Heathrow Airport was warned of the threat posed by potential substation failures days before a fire forced the airport’s shutdown last month, the head of an airline advocacy group told British lawmakers on Wednesday.

“I’d actually warned Heathrow of concerns that we had with regard to the substations,” Nigel Wicking, the chief executive of the Heathrow Airline Operators’ Committee, which represents dozens of airlines that use the airport, told the parliamentary transport committee.

The fire at the Hyde North substation near Heathrow Airport late last month forced Europe’s busiest travel hub to close for nearly a full day, dashing the holiday plans of travelers and scrambling flights across the world.

Mr. Wicking said that on March 15, less than a week before the major power loss at the airport, he had raised the issue of thefts of wires and cables near an airport power supply that had briefly affected some runway lights.

In a statement after the hearing, a Heathrow spokeswoman disputed the relevance of Mr. Wicking’s comments.

“The incident Mr. Wicking referred to,” said Abbie Uzzell, “did not involve the three main incoming power supplies to the airport. This issue related to a minor substation, of which there are 250 at the airport. We were well aware of that incident before Mr. Wicking raised it.”

The substation fire that led to the power outage at Heathrow on March 21 prompted questions about Britain’s infrastructure and the lack of backup systems that could have kept the airport operational despite the interruption of power from the grid.

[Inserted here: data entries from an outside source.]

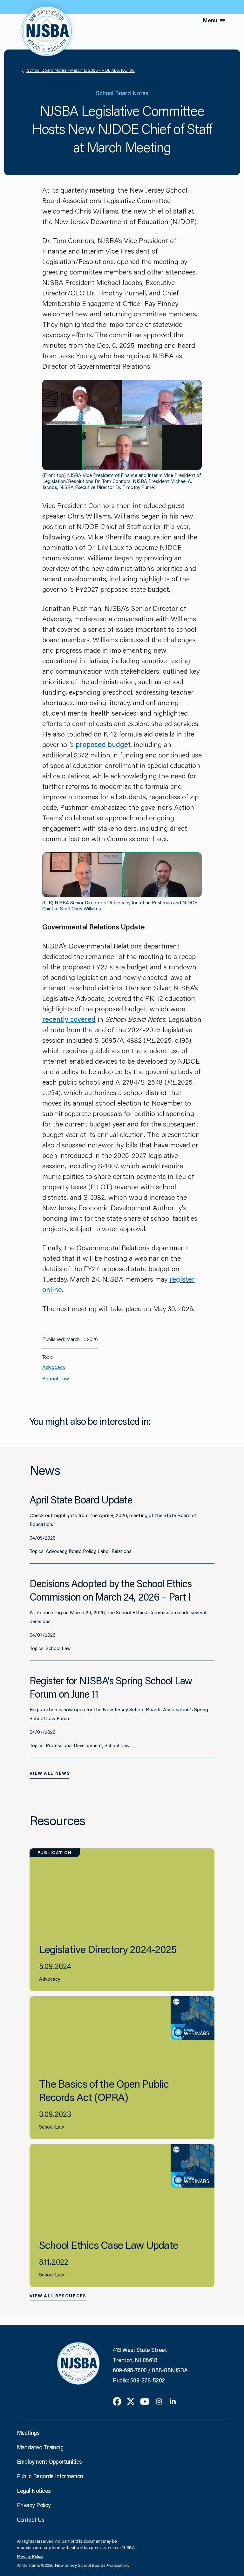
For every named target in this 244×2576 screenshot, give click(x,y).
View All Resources (58, 2296)
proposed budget (103, 744)
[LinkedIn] (172, 2400)
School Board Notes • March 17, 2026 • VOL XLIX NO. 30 (80, 70)
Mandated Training (40, 2447)
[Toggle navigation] (222, 20)
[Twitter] (130, 2400)
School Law (55, 1378)
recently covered (69, 1019)
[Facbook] (117, 2400)
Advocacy (53, 1367)
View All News (50, 1773)
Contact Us (30, 2519)
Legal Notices (34, 2490)
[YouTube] (145, 2400)
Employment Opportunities (49, 2461)
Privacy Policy (34, 2505)
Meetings (28, 2432)
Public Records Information (50, 2476)
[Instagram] (159, 2400)
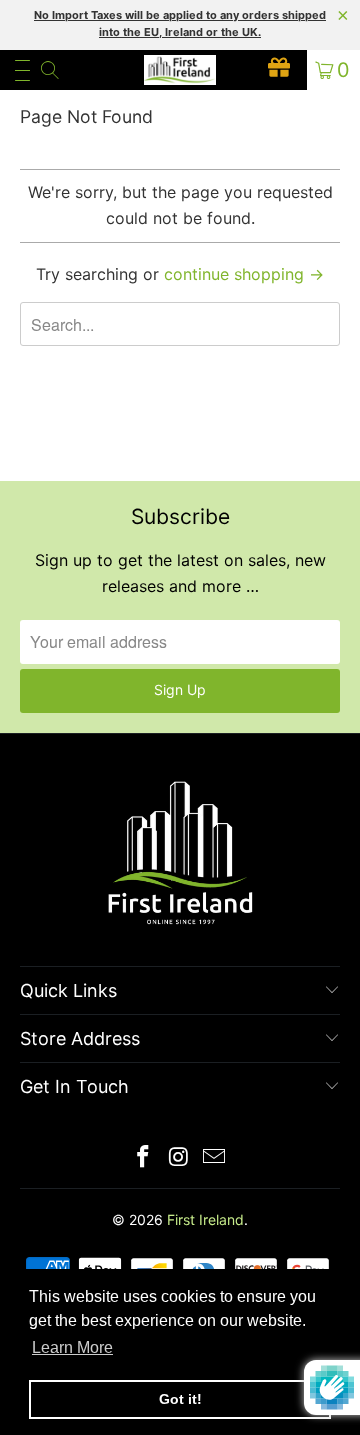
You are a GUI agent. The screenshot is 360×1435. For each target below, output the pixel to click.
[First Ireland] (180, 70)
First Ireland (205, 1219)
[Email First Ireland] (215, 1158)
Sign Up (180, 689)
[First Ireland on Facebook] (143, 1158)
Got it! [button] (180, 1399)
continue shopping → (244, 274)
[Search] (48, 70)
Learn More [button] (72, 1347)
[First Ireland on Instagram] (179, 1158)
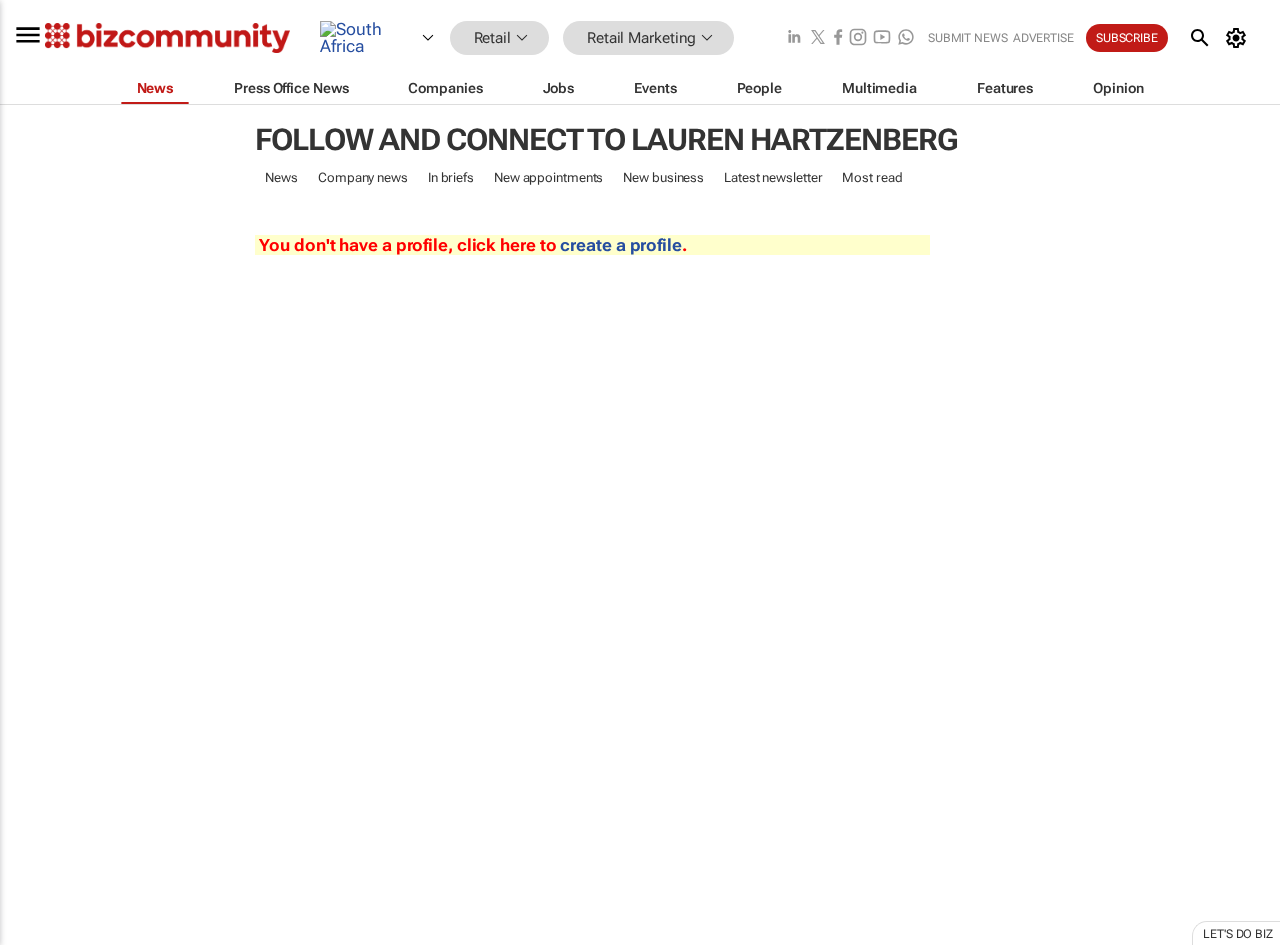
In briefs (451, 177)
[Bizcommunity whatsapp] (906, 38)
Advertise (1043, 38)
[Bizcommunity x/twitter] (818, 38)
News (281, 177)
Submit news (968, 38)
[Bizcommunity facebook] (838, 38)
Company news (363, 177)
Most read (872, 177)
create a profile (620, 245)
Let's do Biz (1238, 934)
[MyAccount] (1239, 38)
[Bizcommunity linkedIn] (794, 38)
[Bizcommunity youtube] (882, 38)
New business (663, 177)
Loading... (38, 935)
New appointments (548, 177)
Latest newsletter (773, 177)
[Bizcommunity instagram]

Mr. Wicking said he believed it took too long for officials at Heathrow to switch to other sources of power, stranding passengers at airports around Europe and causing disruptions that rippled throughout the airline industry for days.

He suggested that flights could have resumed by “late morning” on Friday if the airport had made better use of Terminal 5, the airport’s hub for British Airways, where partial power remained flowing from a separate power substation.

“Flights could have been brought in,” he said.

Thomas Woldbye, the chief executive of Heathrow, rejected that criticism.

Under intense questioning from members of Parliament, Mr. Woldbye said that airport officials had contingency plans in place for a massive power outage and that engineers had moved as quickly as possible to reroute airport systems to alternative power sources.

“We had to power down maybe 1,000 systems before we do that switch,” Mr. Woldbye said, “and then we have to switch it back on and power up 1,000 systems.”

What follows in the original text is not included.